* [Dataset records]:

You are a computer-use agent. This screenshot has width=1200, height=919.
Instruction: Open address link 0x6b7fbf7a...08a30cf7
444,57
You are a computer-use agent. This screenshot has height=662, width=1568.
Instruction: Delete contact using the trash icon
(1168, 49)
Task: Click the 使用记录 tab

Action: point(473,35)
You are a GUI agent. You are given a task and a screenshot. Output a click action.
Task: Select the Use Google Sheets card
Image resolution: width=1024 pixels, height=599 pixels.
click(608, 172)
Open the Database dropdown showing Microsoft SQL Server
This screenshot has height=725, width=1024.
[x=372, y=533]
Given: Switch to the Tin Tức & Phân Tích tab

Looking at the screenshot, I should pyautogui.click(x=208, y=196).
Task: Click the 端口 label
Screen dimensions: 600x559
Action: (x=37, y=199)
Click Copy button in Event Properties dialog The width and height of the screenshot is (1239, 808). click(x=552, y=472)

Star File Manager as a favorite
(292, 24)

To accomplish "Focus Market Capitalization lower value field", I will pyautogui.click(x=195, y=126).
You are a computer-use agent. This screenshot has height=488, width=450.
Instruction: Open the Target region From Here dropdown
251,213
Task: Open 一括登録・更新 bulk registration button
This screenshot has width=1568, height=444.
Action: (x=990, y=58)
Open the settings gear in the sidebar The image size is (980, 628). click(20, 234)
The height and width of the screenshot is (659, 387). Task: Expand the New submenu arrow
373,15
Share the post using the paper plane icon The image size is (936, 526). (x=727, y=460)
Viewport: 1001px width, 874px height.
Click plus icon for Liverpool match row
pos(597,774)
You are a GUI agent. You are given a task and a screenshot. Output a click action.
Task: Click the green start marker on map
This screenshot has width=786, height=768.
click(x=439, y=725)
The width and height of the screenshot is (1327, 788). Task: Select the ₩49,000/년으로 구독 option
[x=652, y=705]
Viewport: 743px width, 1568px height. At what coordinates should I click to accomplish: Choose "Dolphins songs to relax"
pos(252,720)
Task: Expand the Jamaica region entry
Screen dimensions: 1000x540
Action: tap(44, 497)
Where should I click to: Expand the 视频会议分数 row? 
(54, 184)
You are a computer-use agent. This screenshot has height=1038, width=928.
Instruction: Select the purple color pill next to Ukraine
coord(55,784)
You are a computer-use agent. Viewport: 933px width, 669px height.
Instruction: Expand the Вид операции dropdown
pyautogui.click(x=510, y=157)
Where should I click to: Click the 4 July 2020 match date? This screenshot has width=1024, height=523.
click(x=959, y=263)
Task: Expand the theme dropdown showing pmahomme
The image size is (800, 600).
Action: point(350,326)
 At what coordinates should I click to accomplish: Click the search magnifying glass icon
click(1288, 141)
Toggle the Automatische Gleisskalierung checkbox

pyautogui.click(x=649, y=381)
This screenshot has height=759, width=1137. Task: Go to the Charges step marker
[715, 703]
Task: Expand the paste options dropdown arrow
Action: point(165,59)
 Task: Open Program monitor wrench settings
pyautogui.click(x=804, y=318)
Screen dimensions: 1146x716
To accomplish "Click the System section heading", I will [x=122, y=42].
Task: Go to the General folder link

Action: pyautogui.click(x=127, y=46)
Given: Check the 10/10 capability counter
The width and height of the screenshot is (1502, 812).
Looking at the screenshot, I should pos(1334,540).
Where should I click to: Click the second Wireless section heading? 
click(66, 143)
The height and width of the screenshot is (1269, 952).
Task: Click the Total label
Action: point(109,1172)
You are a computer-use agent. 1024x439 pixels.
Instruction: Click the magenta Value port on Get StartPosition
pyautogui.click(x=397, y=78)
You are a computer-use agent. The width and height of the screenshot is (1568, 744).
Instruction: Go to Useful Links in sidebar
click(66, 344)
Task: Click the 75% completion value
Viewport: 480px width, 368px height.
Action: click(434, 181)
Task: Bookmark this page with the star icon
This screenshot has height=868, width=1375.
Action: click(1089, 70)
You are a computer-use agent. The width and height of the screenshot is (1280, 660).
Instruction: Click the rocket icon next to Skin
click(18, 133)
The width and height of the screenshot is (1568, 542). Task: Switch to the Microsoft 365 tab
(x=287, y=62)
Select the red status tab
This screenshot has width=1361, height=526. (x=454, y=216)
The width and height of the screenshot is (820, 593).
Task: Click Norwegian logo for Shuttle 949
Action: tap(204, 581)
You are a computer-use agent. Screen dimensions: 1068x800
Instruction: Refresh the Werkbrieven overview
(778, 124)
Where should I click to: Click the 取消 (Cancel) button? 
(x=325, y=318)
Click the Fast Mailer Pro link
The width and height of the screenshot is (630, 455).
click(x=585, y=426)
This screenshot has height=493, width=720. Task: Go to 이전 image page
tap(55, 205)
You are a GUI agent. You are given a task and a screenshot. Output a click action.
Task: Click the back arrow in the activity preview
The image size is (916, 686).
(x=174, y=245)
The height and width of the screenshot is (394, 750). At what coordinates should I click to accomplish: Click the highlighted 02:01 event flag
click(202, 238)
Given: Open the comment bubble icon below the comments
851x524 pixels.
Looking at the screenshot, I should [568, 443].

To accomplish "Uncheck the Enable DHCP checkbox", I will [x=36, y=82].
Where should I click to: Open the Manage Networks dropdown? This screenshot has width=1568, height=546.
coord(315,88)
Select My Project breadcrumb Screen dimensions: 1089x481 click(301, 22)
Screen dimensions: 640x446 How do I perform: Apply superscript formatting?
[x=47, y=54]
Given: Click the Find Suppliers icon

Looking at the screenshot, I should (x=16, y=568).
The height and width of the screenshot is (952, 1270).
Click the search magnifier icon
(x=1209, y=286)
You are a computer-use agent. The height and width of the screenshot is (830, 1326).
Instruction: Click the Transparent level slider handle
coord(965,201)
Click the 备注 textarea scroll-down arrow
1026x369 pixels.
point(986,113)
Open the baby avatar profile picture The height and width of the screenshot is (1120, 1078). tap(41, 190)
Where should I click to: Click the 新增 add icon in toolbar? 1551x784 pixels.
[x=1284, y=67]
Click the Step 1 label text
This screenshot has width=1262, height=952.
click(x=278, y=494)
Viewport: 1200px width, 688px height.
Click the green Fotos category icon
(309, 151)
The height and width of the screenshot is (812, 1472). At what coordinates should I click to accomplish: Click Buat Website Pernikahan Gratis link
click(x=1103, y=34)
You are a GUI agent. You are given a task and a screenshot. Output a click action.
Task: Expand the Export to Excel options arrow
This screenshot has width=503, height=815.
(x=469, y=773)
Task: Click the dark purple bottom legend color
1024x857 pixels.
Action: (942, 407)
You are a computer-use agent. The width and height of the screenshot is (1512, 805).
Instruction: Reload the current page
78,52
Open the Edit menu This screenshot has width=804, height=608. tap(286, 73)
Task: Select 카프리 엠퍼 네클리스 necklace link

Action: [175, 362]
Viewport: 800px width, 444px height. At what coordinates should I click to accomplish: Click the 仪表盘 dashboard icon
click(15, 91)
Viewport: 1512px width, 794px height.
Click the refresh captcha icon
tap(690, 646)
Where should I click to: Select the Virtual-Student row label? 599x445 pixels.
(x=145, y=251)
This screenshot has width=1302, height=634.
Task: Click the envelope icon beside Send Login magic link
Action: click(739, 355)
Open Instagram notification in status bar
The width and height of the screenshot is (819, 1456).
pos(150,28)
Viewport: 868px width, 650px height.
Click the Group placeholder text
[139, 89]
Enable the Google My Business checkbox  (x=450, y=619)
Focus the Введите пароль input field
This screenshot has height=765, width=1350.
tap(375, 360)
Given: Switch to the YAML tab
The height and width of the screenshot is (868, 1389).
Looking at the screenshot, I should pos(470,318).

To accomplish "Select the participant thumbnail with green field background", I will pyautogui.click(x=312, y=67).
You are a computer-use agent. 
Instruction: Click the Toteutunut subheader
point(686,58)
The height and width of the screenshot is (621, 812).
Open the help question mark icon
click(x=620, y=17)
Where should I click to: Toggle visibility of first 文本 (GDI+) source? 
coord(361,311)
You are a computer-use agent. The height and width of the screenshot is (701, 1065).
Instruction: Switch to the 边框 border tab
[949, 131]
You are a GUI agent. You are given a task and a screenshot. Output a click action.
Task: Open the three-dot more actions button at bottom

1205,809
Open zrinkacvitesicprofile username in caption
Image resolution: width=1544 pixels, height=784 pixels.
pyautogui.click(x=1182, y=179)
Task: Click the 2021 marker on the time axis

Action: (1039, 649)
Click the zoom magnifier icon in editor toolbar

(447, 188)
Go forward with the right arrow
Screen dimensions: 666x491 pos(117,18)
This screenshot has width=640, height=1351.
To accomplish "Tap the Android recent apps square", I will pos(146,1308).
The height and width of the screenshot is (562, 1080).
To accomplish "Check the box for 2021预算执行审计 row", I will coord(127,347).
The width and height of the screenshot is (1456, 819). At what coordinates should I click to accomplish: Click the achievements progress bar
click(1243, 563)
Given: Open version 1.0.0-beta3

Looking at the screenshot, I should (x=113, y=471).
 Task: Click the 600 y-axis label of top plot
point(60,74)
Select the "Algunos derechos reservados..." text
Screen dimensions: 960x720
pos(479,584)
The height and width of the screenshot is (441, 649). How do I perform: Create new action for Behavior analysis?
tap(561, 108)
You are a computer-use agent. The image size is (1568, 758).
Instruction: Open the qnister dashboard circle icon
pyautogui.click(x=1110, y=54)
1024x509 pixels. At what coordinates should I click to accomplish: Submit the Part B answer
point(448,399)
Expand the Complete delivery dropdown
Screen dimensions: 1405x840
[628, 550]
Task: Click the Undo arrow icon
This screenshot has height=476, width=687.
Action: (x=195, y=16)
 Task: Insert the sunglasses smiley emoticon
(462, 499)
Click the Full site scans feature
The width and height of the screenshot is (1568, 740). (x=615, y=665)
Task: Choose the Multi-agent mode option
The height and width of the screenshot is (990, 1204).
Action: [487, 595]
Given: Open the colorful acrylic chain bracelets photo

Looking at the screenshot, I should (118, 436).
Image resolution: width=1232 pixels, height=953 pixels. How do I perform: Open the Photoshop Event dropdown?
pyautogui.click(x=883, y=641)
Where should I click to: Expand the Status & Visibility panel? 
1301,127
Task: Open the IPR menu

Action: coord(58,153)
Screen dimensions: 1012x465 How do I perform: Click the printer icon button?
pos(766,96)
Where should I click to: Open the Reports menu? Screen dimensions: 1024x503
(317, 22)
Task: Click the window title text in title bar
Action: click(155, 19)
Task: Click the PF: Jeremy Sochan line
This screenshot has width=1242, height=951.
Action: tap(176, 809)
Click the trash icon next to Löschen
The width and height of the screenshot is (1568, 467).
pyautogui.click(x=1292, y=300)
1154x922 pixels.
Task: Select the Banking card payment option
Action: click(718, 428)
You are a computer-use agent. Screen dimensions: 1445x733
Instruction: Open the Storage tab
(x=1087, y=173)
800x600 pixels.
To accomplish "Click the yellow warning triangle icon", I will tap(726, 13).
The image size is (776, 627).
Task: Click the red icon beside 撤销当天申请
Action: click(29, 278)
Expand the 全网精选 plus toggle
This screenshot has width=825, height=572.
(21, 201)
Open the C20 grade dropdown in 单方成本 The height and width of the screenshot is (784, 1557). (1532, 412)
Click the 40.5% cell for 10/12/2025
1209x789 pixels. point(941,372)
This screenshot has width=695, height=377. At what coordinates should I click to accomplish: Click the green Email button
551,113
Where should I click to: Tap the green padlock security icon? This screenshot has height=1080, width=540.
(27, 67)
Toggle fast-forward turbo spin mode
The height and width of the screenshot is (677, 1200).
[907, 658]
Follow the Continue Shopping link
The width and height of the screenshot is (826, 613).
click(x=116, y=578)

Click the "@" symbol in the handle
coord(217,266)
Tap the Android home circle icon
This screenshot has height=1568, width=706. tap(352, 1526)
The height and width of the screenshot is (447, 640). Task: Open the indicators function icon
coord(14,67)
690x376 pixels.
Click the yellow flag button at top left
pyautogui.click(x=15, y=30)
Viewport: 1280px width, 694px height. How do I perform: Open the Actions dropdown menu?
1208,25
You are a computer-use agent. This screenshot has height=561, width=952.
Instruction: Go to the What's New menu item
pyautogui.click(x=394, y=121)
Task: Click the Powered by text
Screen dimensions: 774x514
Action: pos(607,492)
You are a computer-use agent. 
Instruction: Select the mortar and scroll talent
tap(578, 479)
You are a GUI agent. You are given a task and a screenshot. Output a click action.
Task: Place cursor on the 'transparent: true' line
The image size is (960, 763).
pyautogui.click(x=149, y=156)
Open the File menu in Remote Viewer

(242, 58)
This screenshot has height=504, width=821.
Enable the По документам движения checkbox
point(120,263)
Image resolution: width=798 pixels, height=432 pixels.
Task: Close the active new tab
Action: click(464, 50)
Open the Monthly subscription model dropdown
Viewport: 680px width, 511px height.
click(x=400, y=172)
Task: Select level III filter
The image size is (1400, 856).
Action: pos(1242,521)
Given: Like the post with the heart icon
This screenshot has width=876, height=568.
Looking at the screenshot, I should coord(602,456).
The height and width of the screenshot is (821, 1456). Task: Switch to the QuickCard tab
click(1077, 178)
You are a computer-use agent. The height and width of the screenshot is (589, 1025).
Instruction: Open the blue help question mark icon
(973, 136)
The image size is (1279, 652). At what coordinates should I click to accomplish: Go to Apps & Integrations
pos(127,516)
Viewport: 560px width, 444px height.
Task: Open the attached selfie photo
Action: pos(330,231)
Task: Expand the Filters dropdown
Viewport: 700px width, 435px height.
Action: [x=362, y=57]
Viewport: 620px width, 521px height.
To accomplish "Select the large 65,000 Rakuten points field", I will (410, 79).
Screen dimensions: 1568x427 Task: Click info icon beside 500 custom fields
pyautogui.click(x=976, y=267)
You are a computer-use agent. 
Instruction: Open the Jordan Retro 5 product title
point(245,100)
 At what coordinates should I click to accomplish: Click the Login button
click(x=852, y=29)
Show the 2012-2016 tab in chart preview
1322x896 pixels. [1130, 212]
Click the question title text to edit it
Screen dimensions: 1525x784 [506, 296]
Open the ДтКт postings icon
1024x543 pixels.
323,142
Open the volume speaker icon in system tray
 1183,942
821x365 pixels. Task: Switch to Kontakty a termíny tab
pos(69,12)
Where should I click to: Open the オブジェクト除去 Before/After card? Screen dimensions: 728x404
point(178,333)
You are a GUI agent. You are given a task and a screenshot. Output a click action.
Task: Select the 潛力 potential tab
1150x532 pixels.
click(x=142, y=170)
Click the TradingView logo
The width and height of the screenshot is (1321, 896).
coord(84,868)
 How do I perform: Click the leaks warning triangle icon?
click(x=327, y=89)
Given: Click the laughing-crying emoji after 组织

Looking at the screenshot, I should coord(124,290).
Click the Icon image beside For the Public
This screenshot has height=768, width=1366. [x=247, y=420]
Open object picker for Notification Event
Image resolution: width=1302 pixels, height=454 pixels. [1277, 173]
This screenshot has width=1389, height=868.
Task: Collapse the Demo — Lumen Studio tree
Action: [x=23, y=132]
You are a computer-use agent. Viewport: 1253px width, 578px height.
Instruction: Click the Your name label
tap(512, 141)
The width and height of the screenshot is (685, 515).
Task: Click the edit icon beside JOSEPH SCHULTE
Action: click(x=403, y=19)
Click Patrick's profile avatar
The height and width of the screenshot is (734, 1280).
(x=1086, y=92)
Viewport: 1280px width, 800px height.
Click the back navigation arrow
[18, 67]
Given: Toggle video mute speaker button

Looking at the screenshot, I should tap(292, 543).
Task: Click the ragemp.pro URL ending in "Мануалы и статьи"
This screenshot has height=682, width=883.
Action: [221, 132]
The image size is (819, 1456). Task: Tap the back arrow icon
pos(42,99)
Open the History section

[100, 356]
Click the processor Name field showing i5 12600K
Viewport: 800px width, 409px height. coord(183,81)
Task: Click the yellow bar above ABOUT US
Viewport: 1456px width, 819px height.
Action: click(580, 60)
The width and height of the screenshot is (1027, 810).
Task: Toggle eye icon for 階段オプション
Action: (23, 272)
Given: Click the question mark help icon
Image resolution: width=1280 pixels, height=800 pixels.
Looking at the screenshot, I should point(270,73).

* [Your objective]:
In the records above, some lines hold the word "Google". Say how many, and nothing more.

* [Solution to this exercise]:
2